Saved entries

- - -

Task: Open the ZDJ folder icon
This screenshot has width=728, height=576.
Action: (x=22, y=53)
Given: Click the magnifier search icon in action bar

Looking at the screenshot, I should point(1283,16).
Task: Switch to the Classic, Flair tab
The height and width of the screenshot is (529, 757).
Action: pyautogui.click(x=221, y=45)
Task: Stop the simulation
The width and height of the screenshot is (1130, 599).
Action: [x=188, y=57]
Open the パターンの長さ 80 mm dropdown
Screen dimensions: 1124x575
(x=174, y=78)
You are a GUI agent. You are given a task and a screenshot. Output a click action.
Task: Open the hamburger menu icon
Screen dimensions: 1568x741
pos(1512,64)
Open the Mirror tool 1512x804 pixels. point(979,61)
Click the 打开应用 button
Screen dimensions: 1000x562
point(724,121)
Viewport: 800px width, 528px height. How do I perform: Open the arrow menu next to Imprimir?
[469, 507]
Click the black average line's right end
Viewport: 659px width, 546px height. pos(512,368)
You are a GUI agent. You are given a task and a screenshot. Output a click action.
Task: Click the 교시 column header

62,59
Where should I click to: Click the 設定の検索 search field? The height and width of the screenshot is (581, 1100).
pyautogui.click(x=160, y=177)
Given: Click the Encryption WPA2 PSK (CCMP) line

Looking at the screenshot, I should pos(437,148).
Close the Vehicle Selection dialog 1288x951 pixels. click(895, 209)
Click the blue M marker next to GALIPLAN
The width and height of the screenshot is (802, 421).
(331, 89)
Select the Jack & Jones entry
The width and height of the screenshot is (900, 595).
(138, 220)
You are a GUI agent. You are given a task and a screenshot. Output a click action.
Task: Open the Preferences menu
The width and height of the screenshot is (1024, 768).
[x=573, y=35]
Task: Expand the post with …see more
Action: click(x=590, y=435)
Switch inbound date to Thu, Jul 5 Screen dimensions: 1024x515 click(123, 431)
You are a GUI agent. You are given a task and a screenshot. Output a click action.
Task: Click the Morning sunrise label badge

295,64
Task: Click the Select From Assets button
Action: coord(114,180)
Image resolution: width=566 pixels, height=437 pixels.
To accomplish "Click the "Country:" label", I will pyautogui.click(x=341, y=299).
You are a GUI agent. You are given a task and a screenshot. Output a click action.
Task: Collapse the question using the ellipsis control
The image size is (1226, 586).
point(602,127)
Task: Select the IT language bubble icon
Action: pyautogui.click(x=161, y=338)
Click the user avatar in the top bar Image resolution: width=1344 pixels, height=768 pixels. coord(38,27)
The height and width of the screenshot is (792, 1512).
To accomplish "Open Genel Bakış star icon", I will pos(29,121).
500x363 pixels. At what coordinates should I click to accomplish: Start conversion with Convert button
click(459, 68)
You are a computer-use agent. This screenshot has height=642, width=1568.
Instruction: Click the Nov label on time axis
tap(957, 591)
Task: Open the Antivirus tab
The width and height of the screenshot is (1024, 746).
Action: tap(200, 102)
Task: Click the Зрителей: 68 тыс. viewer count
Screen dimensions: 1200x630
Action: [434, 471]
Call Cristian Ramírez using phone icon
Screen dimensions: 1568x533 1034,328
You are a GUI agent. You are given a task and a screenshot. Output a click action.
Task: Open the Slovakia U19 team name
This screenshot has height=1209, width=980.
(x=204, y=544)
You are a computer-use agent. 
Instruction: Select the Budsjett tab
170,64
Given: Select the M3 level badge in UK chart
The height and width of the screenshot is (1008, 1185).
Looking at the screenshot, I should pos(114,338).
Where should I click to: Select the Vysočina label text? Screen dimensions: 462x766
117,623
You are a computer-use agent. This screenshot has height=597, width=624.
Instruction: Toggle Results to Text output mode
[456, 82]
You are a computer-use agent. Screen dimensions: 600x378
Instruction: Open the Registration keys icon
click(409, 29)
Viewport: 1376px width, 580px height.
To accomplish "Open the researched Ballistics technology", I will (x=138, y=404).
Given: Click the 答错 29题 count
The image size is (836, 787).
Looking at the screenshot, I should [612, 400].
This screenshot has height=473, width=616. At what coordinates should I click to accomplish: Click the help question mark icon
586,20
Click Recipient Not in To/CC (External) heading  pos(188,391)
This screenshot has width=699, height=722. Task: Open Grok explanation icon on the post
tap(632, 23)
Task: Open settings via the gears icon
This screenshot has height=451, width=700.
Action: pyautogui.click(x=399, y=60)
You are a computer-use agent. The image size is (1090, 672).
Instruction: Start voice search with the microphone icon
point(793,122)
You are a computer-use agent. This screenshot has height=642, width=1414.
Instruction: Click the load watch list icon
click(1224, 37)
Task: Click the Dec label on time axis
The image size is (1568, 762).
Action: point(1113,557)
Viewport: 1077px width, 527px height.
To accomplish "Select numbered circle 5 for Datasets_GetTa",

- - -

**EXERCISE DIRECTIONS:** Would you copy all lines in the records where the string "resolution" appears?

**EXPECTED ANSWER:**
Image resolution: width=566 pixels, height=437 pixels.
Click the user avatar in the top bar Image resolution: width=1344 pixels, height=768 pixels. coord(38,27)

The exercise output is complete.